>>>
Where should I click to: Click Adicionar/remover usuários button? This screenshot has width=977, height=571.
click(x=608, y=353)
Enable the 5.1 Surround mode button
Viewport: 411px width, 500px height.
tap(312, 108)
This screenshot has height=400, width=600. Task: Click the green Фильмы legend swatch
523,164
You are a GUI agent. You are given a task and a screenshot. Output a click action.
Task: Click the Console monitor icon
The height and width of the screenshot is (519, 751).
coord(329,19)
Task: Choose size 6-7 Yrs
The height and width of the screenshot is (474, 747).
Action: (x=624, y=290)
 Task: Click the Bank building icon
<<<
>>>
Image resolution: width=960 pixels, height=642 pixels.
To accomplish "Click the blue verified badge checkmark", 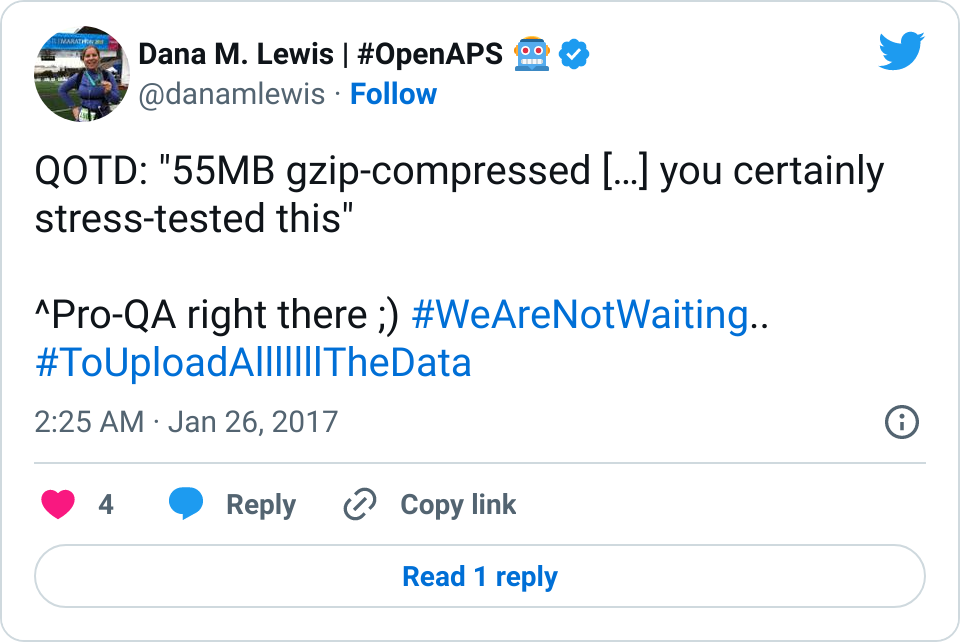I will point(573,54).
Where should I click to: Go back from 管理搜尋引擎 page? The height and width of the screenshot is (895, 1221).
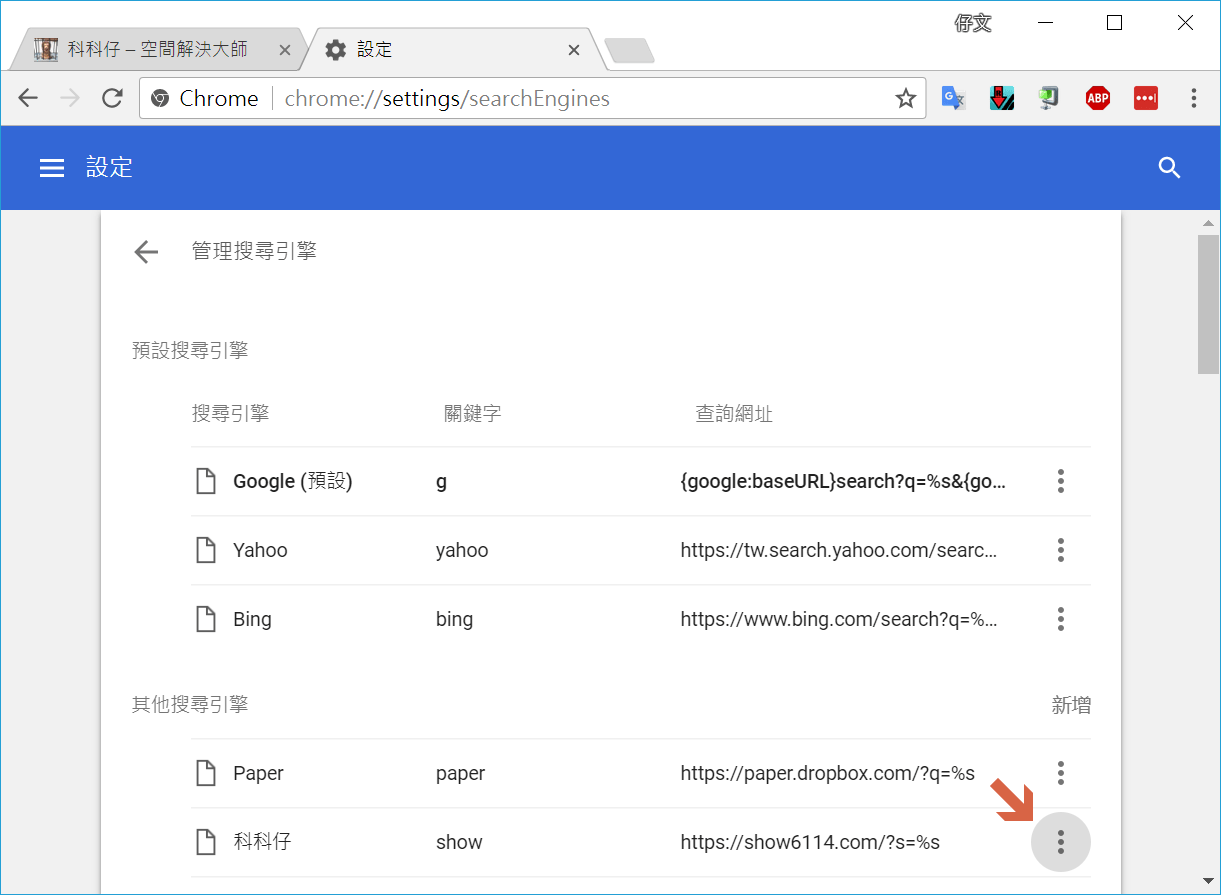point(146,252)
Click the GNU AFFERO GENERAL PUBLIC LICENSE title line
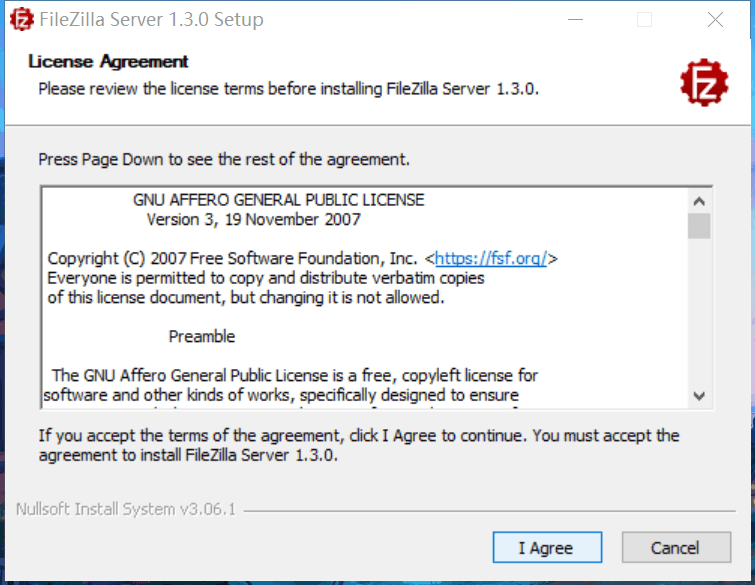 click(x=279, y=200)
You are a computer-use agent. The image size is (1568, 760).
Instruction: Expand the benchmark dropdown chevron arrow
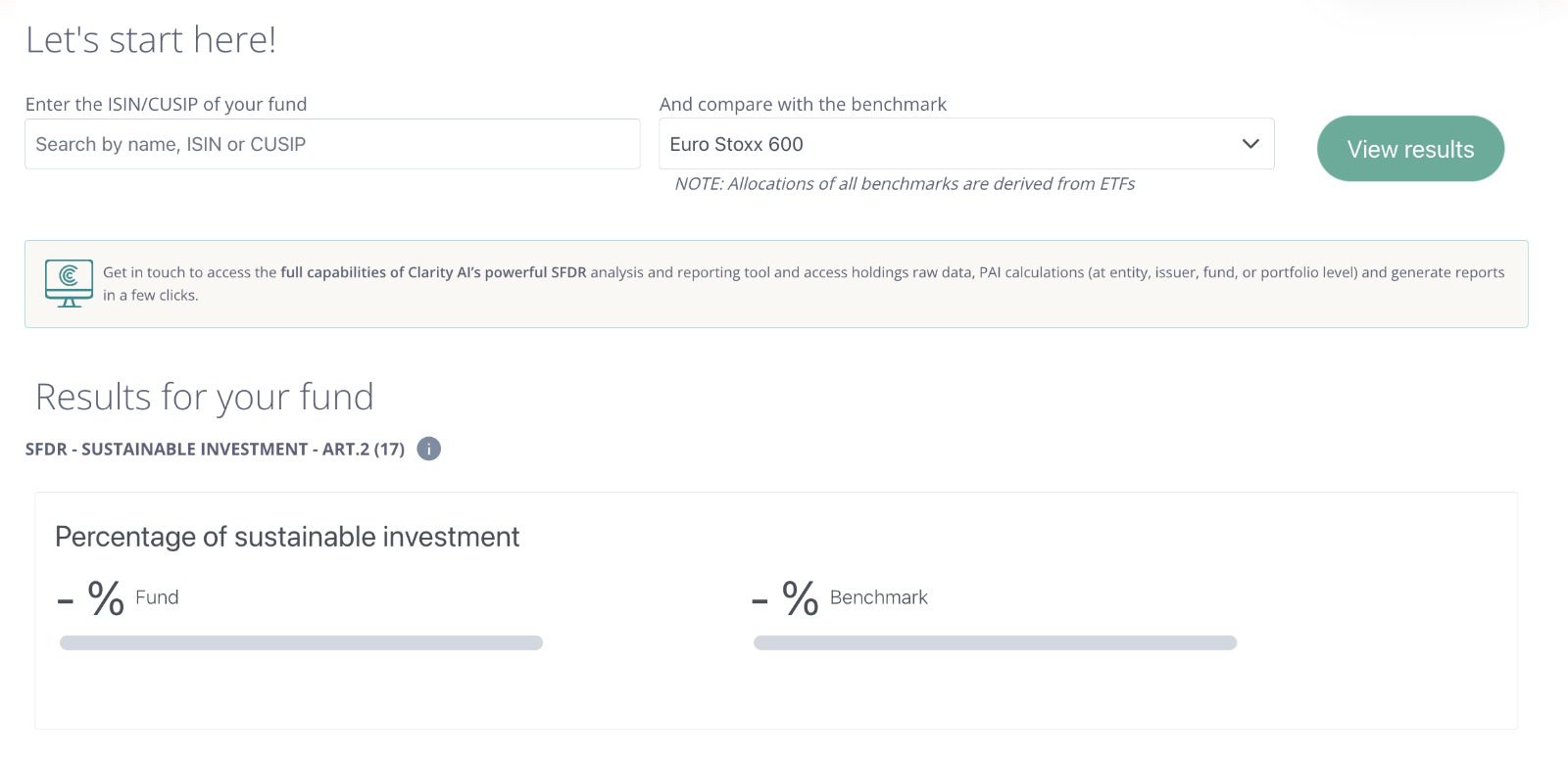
<<<
== TASK PROMPT ==
All lines in the data above from the one with "Where should I click to: Click" through the one with "Task: Click the Bank building icon" must be repeated exactly, and no others.

== RESPONSE TO THE EXERCISE ==
Where should I click to: Click Adicionar/remover usuários button? This screenshot has width=977, height=571.
click(x=608, y=353)
Enable the 5.1 Surround mode button
Viewport: 411px width, 500px height.
tap(312, 108)
This screenshot has height=400, width=600. Task: Click the green Фильмы legend swatch
523,164
You are a GUI agent. You are given a task and a screenshot. Output a click action.
Task: Click the Console monitor icon
The height and width of the screenshot is (519, 751).
coord(329,19)
Task: Choose size 6-7 Yrs
The height and width of the screenshot is (474, 747).
Action: (x=624, y=290)
 Task: Click the Bank building icon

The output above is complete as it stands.